In a low-price environment, the key to success for mining companies is to become as efficient as possible. Freeport is working hard to maximize the value of its main assets, with key successes in making the most of its copper production. Falling copper prices have only made things harder on Freeport, but as a low-cost producer, the company is better able than most to weather the downturn. In time, challenges throughout the industry could leave Freeport in a better long-term position to pick up the pieces and reap rewards from an eventual recovery.

"[W]e focused on low-risk drilling and tieback opportunities. ... We've been 10 for 10 as very successful wells since 2014. ... [O]ur cash operating margin is one of the industry's leading [figures] because our cost structure is low, [and] it continues to trend lower." -- Oil & Gas CEO Jim Flores

The oil and gas division still makes many Freeport investors feel like the company's acquisition of its energy units was a huge mistake. Yet from an operational standpoint, Freeport has reaped some solid successes from the energy business. Again, low costs probably won't be enough if still lower prices for crude oil last for years into the future. But a nearer-term turnaround could highlight the value of Freeport's low cost structure and prudent moves to manage risk as much as possible.

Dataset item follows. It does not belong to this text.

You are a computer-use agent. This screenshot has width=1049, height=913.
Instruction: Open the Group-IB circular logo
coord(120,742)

"None of us want to sell equity at this stock price. I mean, that's not something that any of us, as shareholders -- and as you know, we're all shareholders -- would want to do. Ultimately, the board's going to protect the balance sheet." -- Adkerson

Whether you look at an oil-and-gas unit IPO or selling regular shares of Freeport, shareholders and executives agree that now is far from an ideal time to consider raising capital. Adkerson's comments make it clear that while the company will do what it needs to do to survive, it will still keep shareholders' interests in mind as it acts.

Freeport-McMoRan has gone through a tough time, and things could remain difficult for quite a while longer. Still, Freeport executives believe they can make it through to an eventual recovery, and they're taking the moves they can to get there.

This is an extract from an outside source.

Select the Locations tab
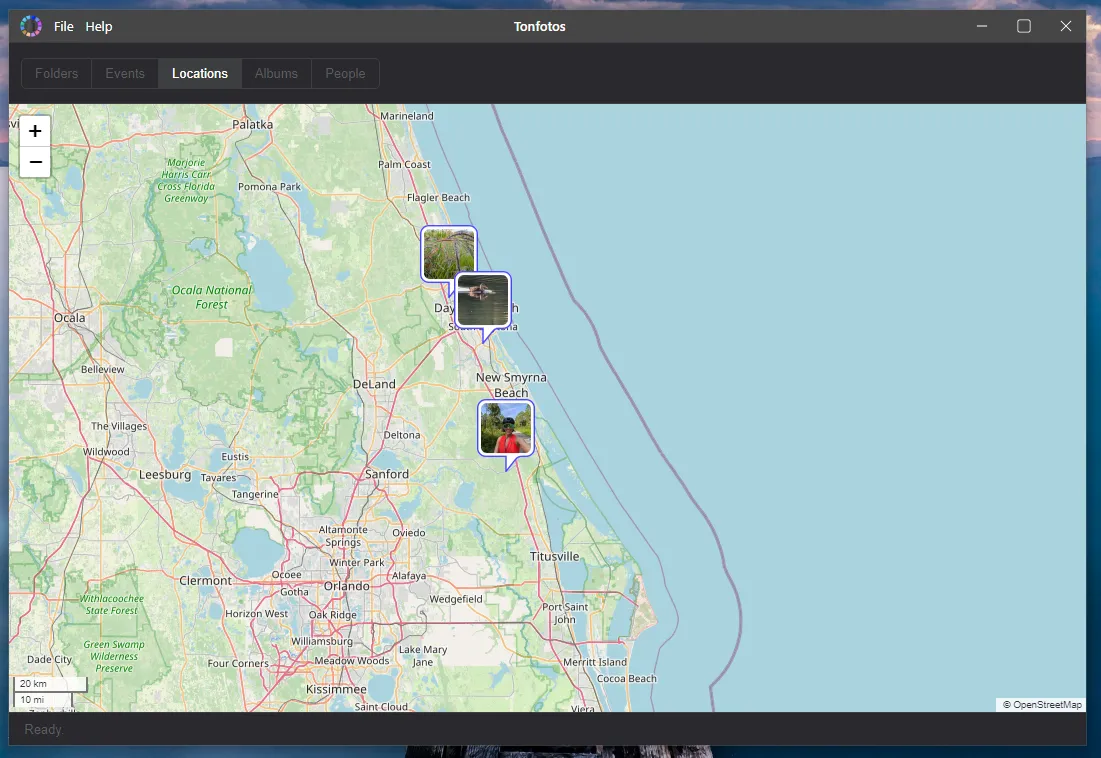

The article 5 Things Freeport-McMoRan Wants You to Know Right Now originally appeared on Fool.com.

Dan Caplinger has no position in any stocks mentioned. The Motley Fool has no position in any of the stocks mentioned. Try any of our Foolish newsletter services free for 30 days. We Fools may not all hold the same opinions, but we all believe that considering a diverse range of insights makes us better investors. The Motley Fool has a disclosure policy.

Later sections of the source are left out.